JEET, WEST BANK – It was difficult for 87-year-old Jamil Khader to discover that nearly all of the 1,400 olive trees his extended family planted in February had suddenly gone missing, having been uprooted and stolen.
"He became very ill when I told him. He was hospitalised and was in bed for a week," his son Khalil, from the small town of Jeet in the northern West Bank, told IRIN.
The family reckon that the trees were uprooted in March but they did not find out about it until 16 April, when they got to the land, which they do not do regularly because of its proximity to the nearby Israeli settlement of Kedumim.
"We only go to work the land in coordination with the [Israeli] military. I am afraid to go alone, as the settlers have pulled guns on me in the past," Khalil said.
The family and aid workers blamed settlers from Kedumim for the missing trees.
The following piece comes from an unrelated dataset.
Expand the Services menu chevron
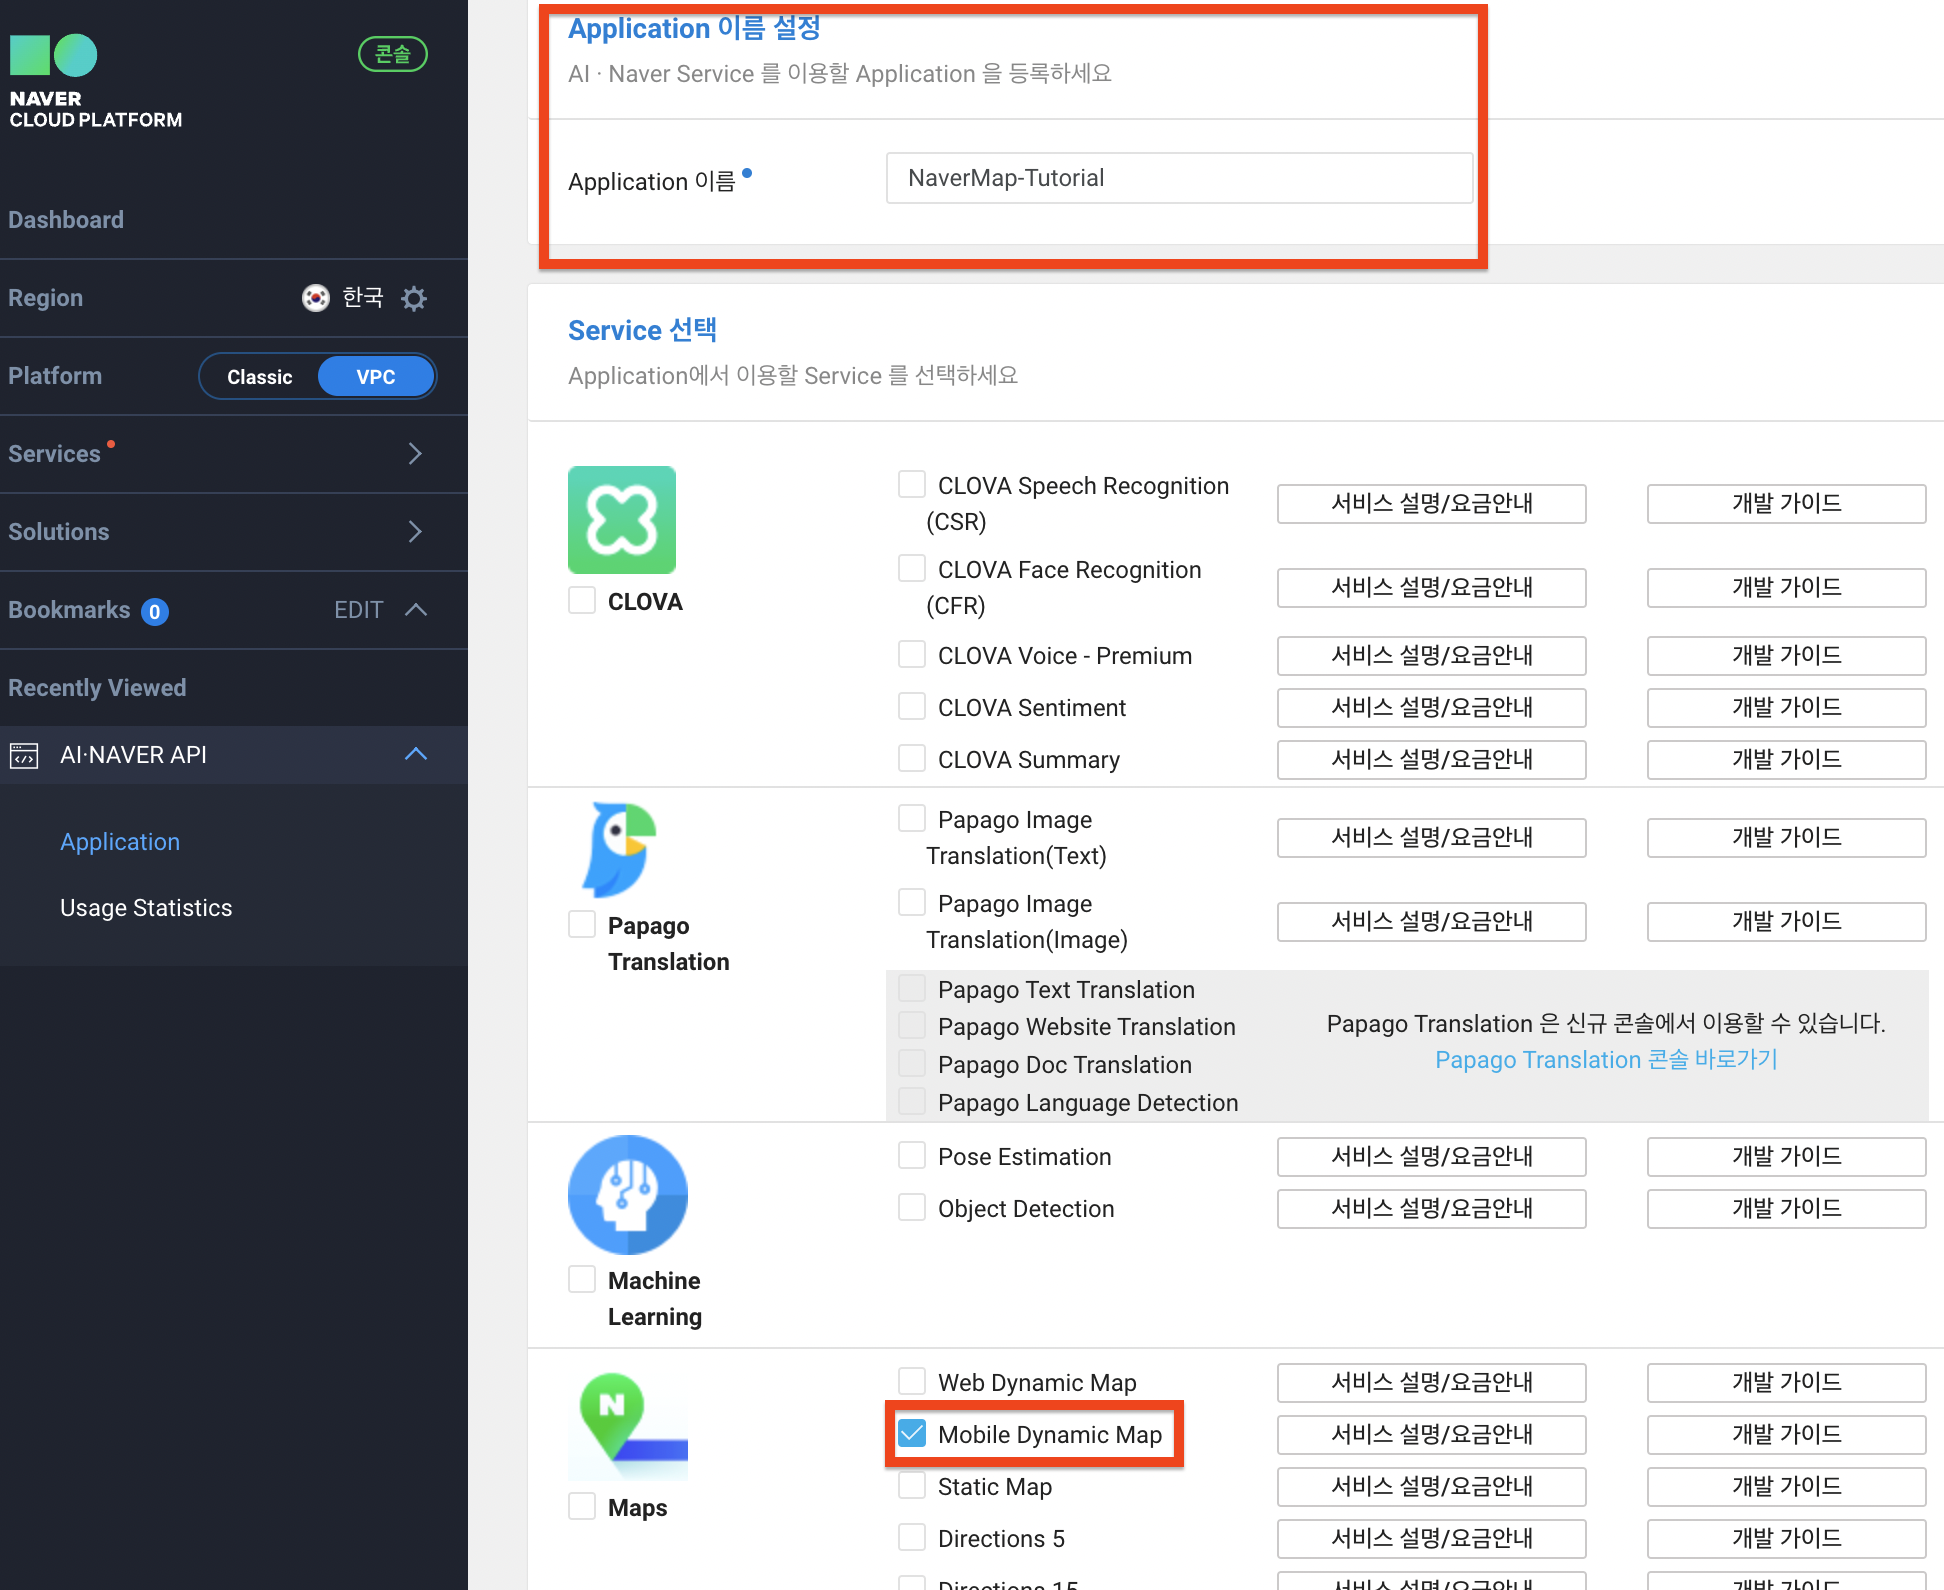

"There have been many violent incidents against Palestinians in that area of the West Bank," said Emily Schaefer, a lawyer from the Israeli rights group Yesh Din, which specialises in such cases.
"In the three years we have been operating, not a single [Israeli] was convicted for uprooting or damaging Palestinian olive trees," she said, noting that from her research she was doubtful anyone had ever been brought to justice by the Israeli authorities for such crimes.
Jamil was born in Nazereth, in what is now Israel, in 1922. During the spring of 1948, as the first Arab-Israeli war waged, his family became refugees.
"We left Nazereth with nothing at all," he said, retelling his life as a policeman with the British during World War II, a soldier with the Arab armies in 1948 and later as a police officer with the Jordanians when they ruled the West Bank.
The last job gave him enough money to purchase the plot of land near Nablus, which has become the family’s most important possession. They, like others, have become increasingly dependent on agriculture for their livelihood as harsh restrictions on movement have cut them off from their former jobs as labourers inside Israel.
Reliant on Agriculture
"I am completely reliant on agriculture; I don’t have any other work," said Khalil, who is also registered with UNRWA, the UN agency for Palestinian refugees.
"The olive trees and the other products from the land help support my family and my brothers and their children."
With the local economy faltering, aid agencies had stepped in and tried to help: Of the missing trees, 1,000 had been donated by the International Committee of the Red Cross (ICRC) which said Jeet and the neighbouring villages were especially vulnerable due to their limited land access and proximity to Israeli settlements.
"It is very disturbing to see that the farmers yet again have had their trees uprooted. Unfortunately it proves how difficult daily life is for these people," Helge Kvam, a spokesman for the ICRC in Jerusalem, told IRIN.
This was, in fact, the fourth time in a decade that the village’s agriculture had been attacked. In the 1990s arsonists burnt down many hectares of olive trees. In 2005 another wave of violence destroyed most of the remaining trees.
In 2007 the Israeli Rabbis for Human Rights purchased and planted some 500 olive trees, hoping to improve the local economy. But over the following four months nearly all those trees were destroyed or uprooted and taken away.
With the ICRC donation now missing, residents feel at a loss and do not know if it will be possible to continue counting on agriculture as a source of livelihood, which was their fallback option.
In response to the incident, the Israeli military said it fell under the jurisdiction of the Civil Administration which in turn asked IRIN to contact the Israeli police. A police spokesman could only say that as the Palestinians had filed a complaint the case would be investigated, and suggested contacting the military.